Stored items:
-- Opening Marker --
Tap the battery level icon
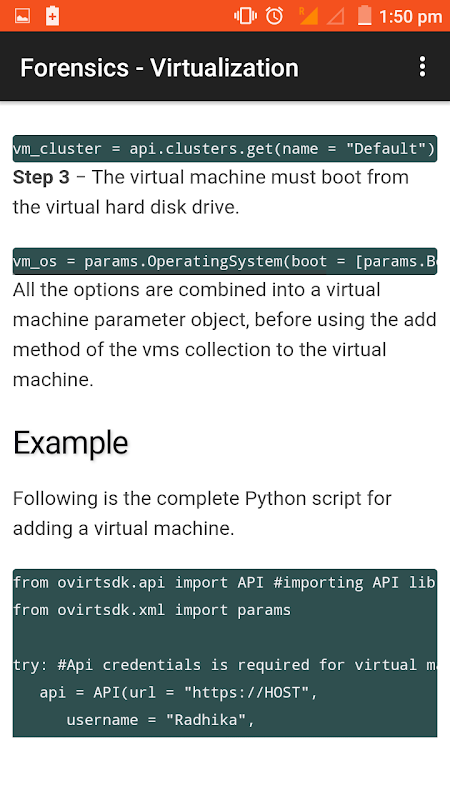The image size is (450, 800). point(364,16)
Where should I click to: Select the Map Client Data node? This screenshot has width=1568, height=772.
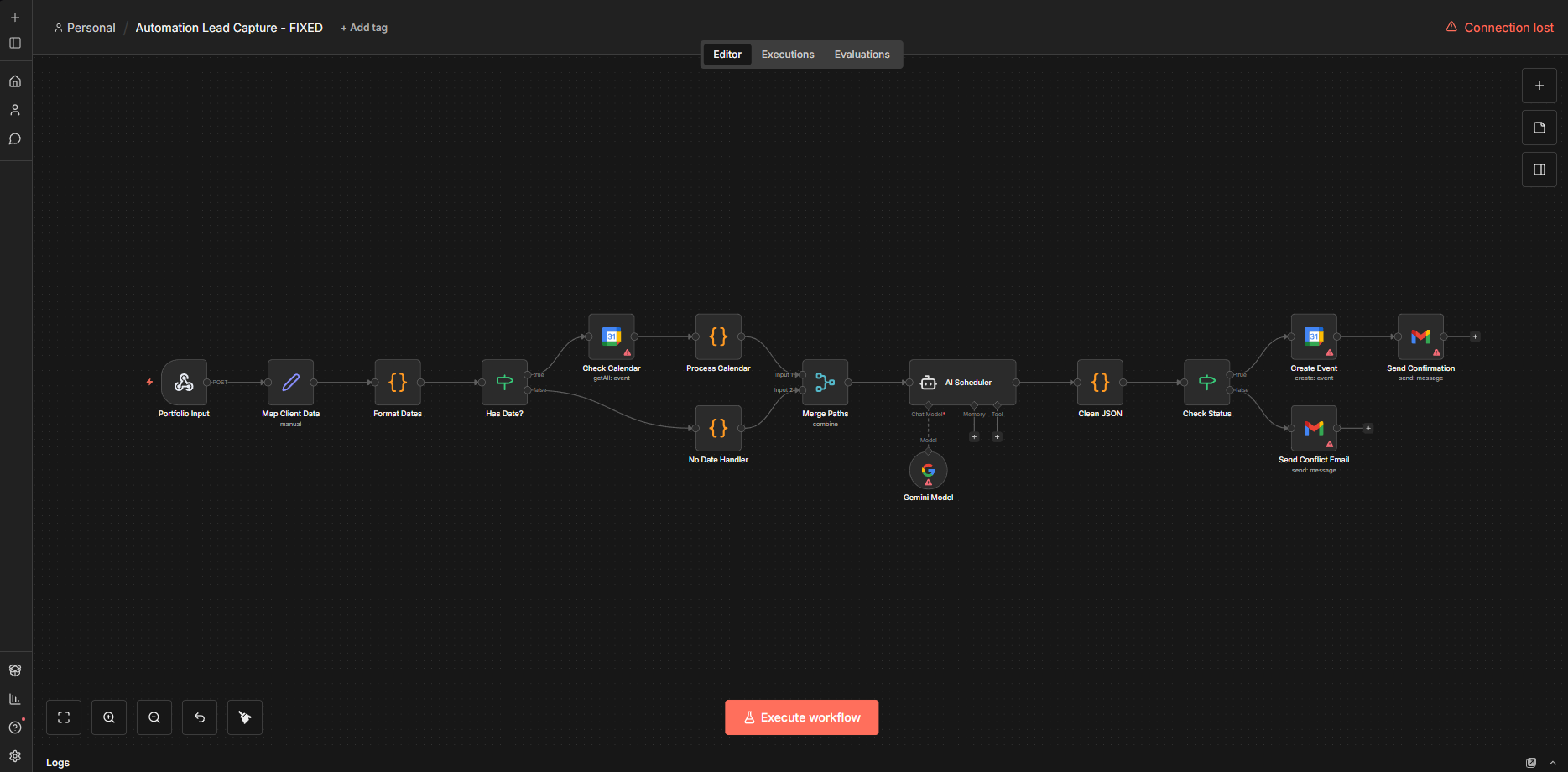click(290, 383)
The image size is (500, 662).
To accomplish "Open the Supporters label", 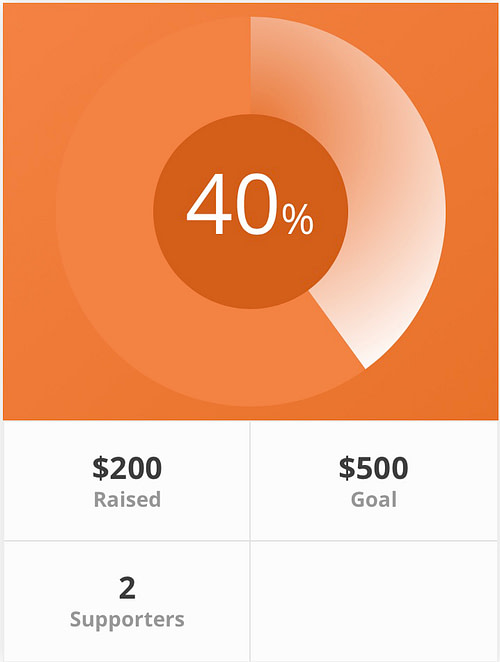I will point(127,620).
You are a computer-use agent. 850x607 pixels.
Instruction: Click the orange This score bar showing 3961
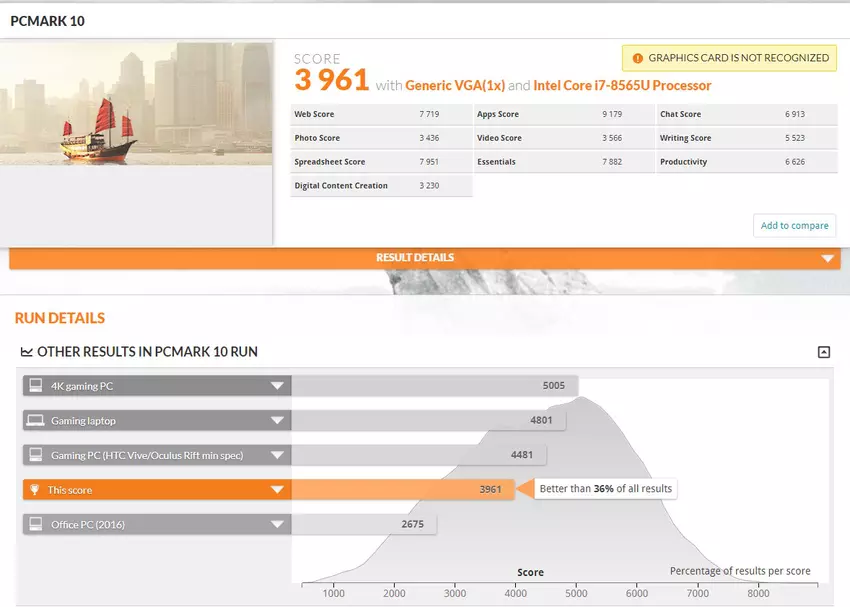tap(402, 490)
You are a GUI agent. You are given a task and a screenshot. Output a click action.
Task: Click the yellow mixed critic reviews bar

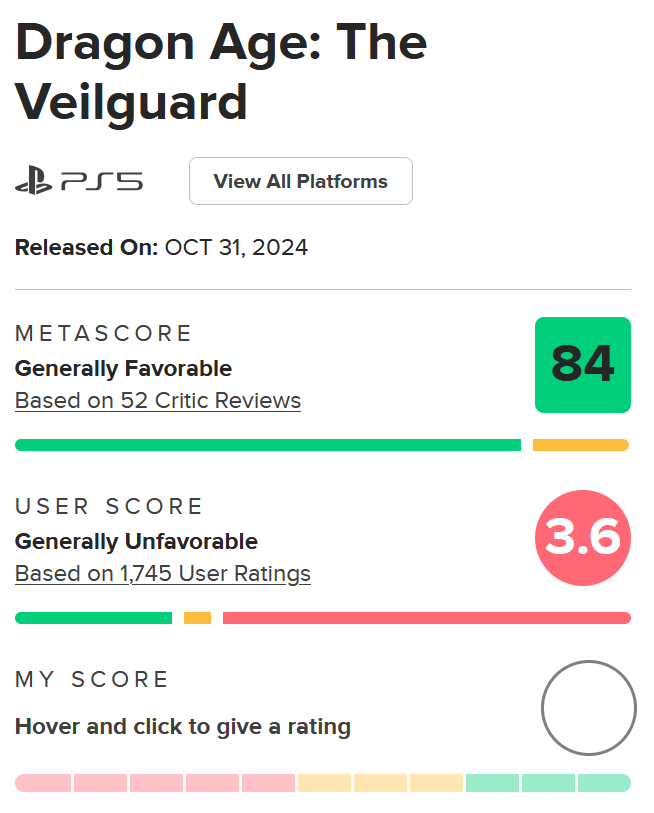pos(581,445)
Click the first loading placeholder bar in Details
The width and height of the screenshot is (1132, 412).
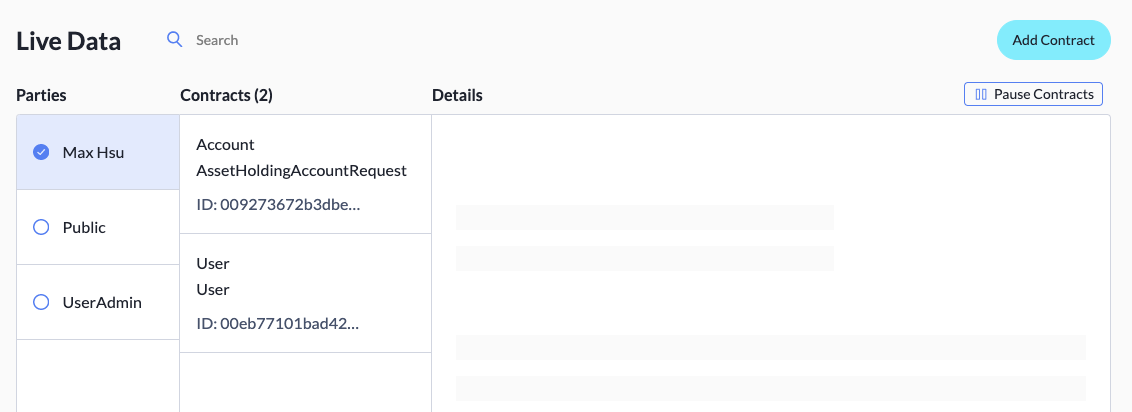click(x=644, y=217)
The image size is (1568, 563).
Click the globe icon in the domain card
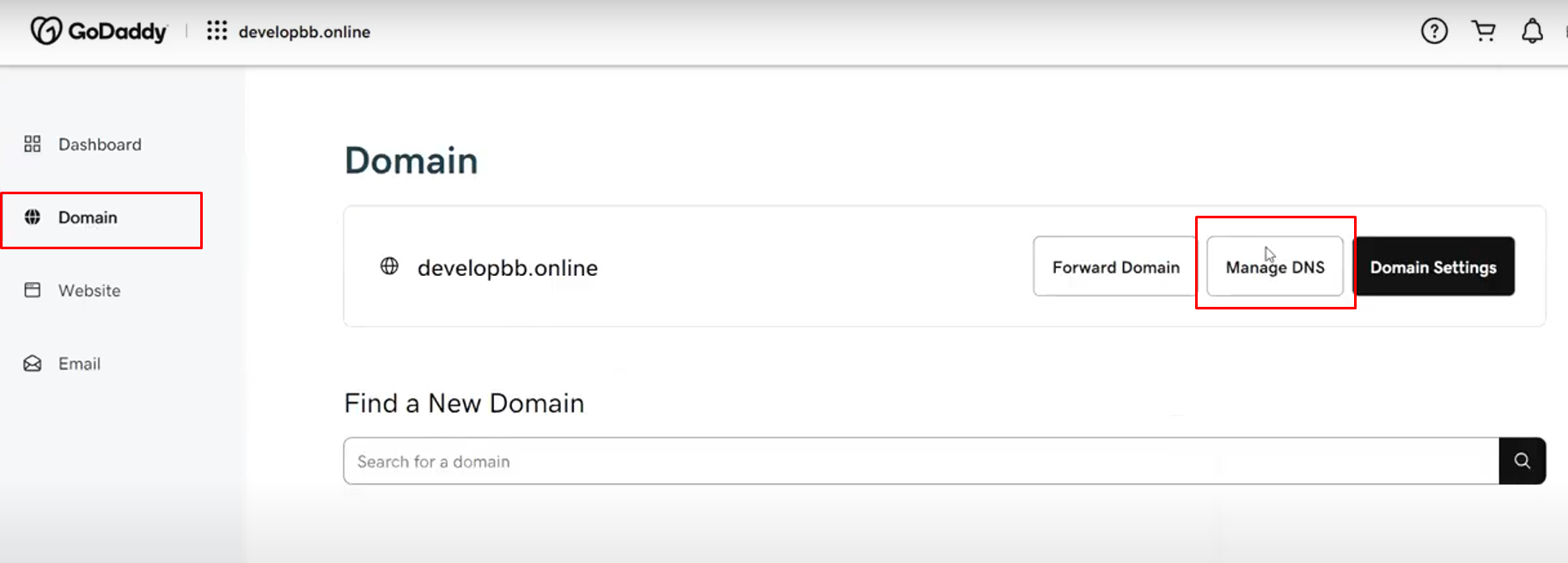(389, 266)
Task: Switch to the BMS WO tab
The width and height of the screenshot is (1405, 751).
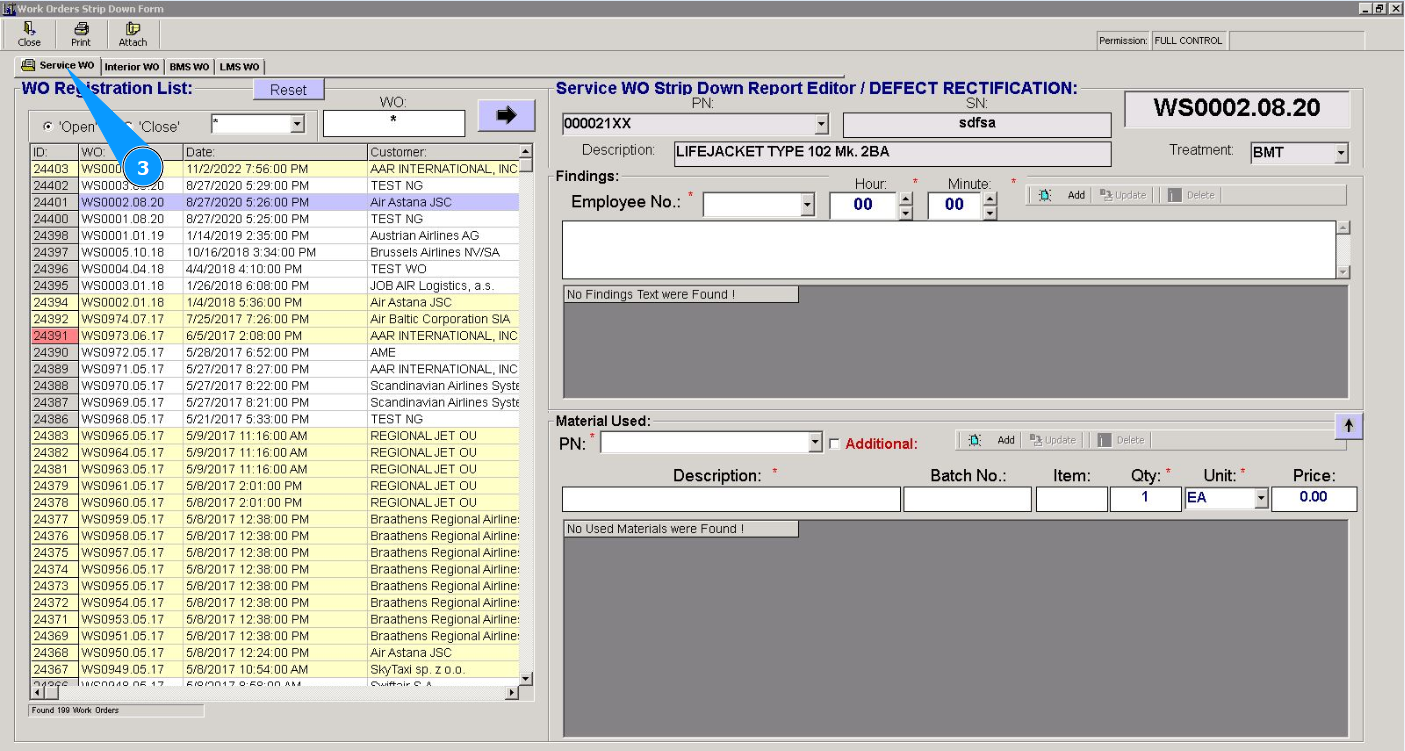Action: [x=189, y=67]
-- Closing Marker --
WORK ORDER:
If a line in the records above holds the string "agent", copy it.

OUTPUT OF THE TASK:
You are a computer-use agent. 850x607 pixels.
You are a GUI agent. You are given a task and a screenshot. Output a click action.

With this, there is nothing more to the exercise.